Write out the records word for word, starting with the line that contains "Select the Motivation traffic light" and going on through the line that contains "This screenshot has width=1077, height=366.", with both of those lines included.

◆ **Supplied material**
-------
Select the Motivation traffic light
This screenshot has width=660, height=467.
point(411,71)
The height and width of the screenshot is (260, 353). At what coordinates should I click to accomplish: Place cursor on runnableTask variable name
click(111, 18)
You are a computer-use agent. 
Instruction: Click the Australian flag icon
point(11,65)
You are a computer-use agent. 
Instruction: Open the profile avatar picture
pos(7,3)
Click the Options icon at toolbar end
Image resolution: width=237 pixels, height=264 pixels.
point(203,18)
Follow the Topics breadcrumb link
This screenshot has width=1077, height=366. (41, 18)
-------
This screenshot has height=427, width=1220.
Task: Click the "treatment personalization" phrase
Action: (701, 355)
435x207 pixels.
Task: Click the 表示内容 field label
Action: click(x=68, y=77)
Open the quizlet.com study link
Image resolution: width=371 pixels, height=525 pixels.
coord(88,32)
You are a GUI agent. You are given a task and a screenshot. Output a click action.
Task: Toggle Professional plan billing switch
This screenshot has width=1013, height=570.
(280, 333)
-------
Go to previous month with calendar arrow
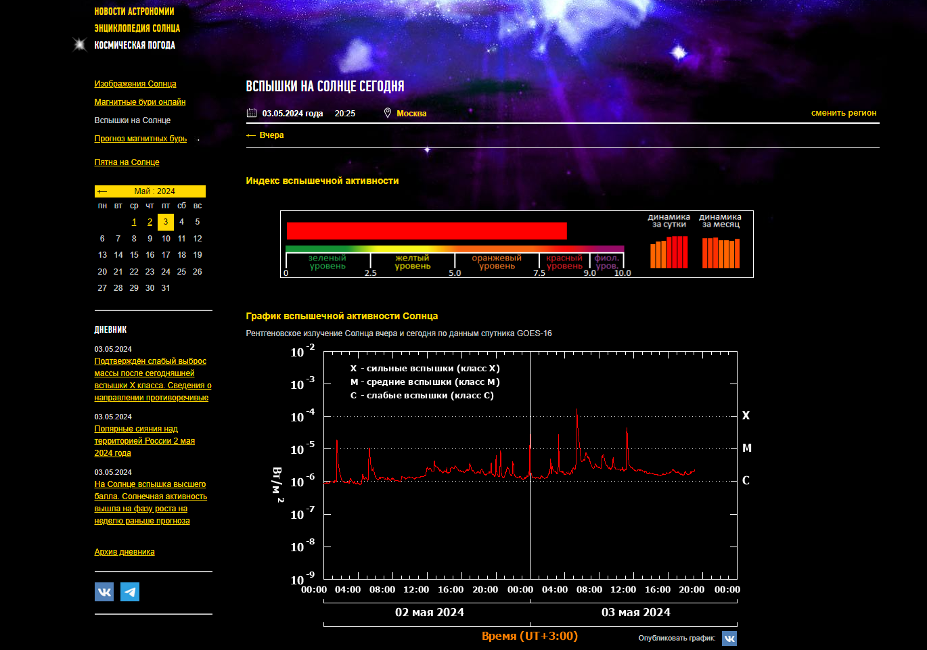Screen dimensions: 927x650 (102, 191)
-------
◆ **Finished exercise**
Select the Motivation traffic light
This screenshot has width=660, height=467.
point(411,71)
The height and width of the screenshot is (260, 353). At what coordinates should I click to accomplish: Place cursor on runnableTask variable name
click(111, 18)
You are a computer-use agent. 
Instruction: Click the Australian flag icon
point(11,65)
You are a computer-use agent. 
Instruction: Open the profile avatar picture
pos(7,3)
Click the Options icon at toolbar end
Image resolution: width=237 pixels, height=264 pixels.
point(203,18)
Follow the Topics breadcrumb link
This screenshot has width=1077, height=366. (41, 18)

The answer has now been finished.